Dataset records
━━━━━━━━━━━━━━━━━━━━━━━━━━━━━━

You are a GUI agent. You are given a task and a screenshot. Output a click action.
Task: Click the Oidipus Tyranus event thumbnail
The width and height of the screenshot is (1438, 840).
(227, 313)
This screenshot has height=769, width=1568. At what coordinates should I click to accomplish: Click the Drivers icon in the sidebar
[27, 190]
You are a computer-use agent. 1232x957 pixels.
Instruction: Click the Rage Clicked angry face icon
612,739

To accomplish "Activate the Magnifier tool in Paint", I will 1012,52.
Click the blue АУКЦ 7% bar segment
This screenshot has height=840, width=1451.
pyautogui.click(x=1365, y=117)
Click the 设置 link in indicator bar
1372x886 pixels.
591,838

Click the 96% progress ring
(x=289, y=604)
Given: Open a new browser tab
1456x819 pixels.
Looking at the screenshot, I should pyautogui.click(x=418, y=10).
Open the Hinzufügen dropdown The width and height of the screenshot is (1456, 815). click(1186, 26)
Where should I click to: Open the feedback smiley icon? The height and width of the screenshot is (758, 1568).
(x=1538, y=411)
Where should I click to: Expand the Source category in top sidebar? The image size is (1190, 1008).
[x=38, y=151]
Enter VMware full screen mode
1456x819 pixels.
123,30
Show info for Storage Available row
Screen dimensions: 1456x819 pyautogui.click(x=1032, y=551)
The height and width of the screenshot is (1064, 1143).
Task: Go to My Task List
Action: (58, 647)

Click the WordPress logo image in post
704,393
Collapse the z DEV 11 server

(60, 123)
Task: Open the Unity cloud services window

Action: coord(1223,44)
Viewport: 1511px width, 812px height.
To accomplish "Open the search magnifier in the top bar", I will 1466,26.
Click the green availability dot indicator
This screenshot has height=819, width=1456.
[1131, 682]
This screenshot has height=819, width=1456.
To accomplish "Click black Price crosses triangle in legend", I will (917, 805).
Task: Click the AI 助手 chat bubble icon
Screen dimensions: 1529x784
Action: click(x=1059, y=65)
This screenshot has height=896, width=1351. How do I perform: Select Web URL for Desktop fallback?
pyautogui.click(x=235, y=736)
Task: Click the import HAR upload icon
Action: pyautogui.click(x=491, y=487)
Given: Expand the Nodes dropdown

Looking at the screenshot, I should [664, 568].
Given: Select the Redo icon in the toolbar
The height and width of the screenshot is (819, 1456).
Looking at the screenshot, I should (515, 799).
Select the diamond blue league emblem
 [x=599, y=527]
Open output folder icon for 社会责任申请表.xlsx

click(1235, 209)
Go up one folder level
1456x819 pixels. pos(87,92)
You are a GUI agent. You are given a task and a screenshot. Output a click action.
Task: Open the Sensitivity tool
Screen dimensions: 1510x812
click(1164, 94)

━━━━━━━━━━━━━━━━━━━━━━━━━━━━━━

Copy each entry exactly.

You are a GUI agent. You are given a task and a screenshot. Output a click action.
Task: Click the Oidipus Tyranus event thumbnail
The width and height of the screenshot is (1438, 840).
(227, 313)
This screenshot has height=769, width=1568. At what coordinates should I click to accomplish: Click the Drivers icon in the sidebar
[27, 190]
You are a computer-use agent. 1232x957 pixels.
Instruction: Click the Rage Clicked angry face icon
612,739

To accomplish "Activate the Magnifier tool in Paint", I will 1012,52.
Click the blue АУКЦ 7% bar segment
This screenshot has height=840, width=1451.
pyautogui.click(x=1365, y=117)
Click the 设置 link in indicator bar
1372x886 pixels.
591,838

Click the 96% progress ring
(x=289, y=604)
Given: Open a new browser tab
1456x819 pixels.
Looking at the screenshot, I should pyautogui.click(x=418, y=10).
Open the Hinzufügen dropdown The width and height of the screenshot is (1456, 815). click(1186, 26)
Where should I click to: Open the feedback smiley icon? The height and width of the screenshot is (758, 1568).
(x=1538, y=411)
Where should I click to: Expand the Source category in top sidebar? The image size is (1190, 1008).
[x=38, y=151]
Enter VMware full screen mode
1456x819 pixels.
123,30
Show info for Storage Available row
Screen dimensions: 1456x819 pyautogui.click(x=1032, y=551)
The height and width of the screenshot is (1064, 1143).
Task: Go to My Task List
Action: (58, 647)

Click the WordPress logo image in post
704,393
Collapse the z DEV 11 server

(60, 123)
Task: Open the Unity cloud services window

Action: coord(1223,44)
Viewport: 1511px width, 812px height.
To accomplish "Open the search magnifier in the top bar", I will 1466,26.
Click the green availability dot indicator
This screenshot has height=819, width=1456.
[1131, 682]
This screenshot has height=819, width=1456.
To accomplish "Click black Price crosses triangle in legend", I will (917, 805).
Task: Click the AI 助手 chat bubble icon
Screen dimensions: 1529x784
Action: click(x=1059, y=65)
This screenshot has height=896, width=1351. How do I perform: Select Web URL for Desktop fallback?
pyautogui.click(x=235, y=736)
Task: Click the import HAR upload icon
Action: pyautogui.click(x=491, y=487)
Given: Expand the Nodes dropdown

Looking at the screenshot, I should [664, 568].
Given: Select the Redo icon in the toolbar
The height and width of the screenshot is (819, 1456).
Looking at the screenshot, I should (515, 799).
Select the diamond blue league emblem
 [x=599, y=527]
Open output folder icon for 社会责任申请表.xlsx

click(1235, 209)
Go up one folder level
1456x819 pixels. pos(87,92)
You are a GUI agent. You are given a task and a screenshot. Output a click action.
Task: Open the Sensitivity tool
Screen dimensions: 1510x812
click(1164, 94)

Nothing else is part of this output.